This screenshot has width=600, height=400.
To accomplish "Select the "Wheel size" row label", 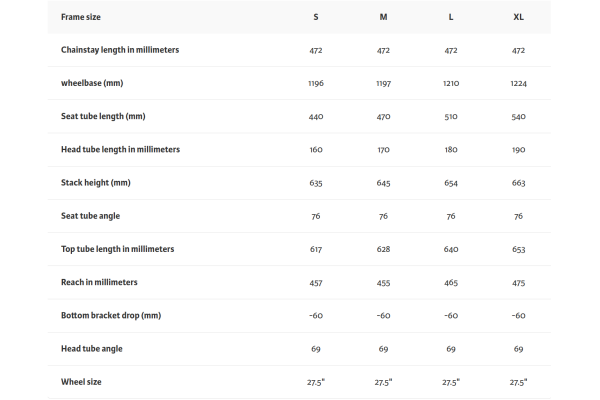I will point(81,382).
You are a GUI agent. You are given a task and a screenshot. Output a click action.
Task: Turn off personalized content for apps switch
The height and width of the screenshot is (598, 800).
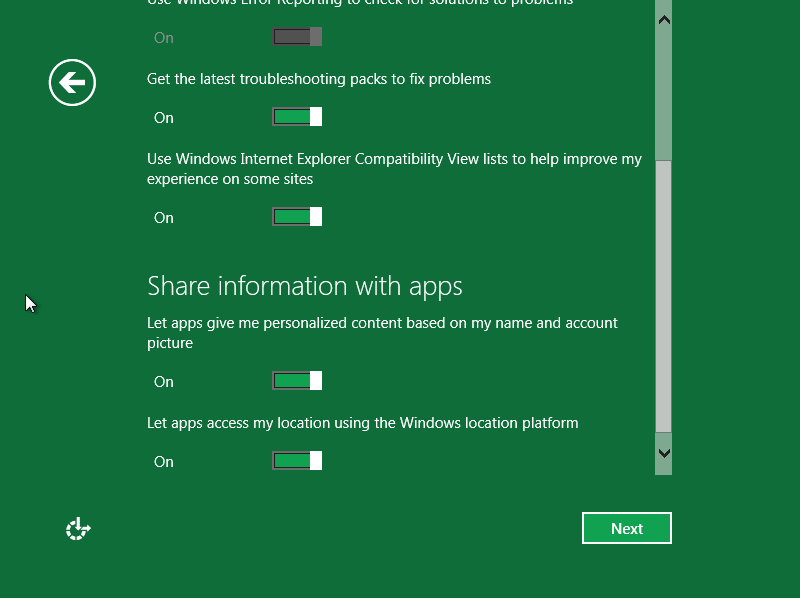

····················

#### Aim of the exercise
Among the entries above, which lines include "height"? List them all.

#### Answer to the problem
This screenshot has width=600, height=400.
The height and width of the screenshot is (598, 800).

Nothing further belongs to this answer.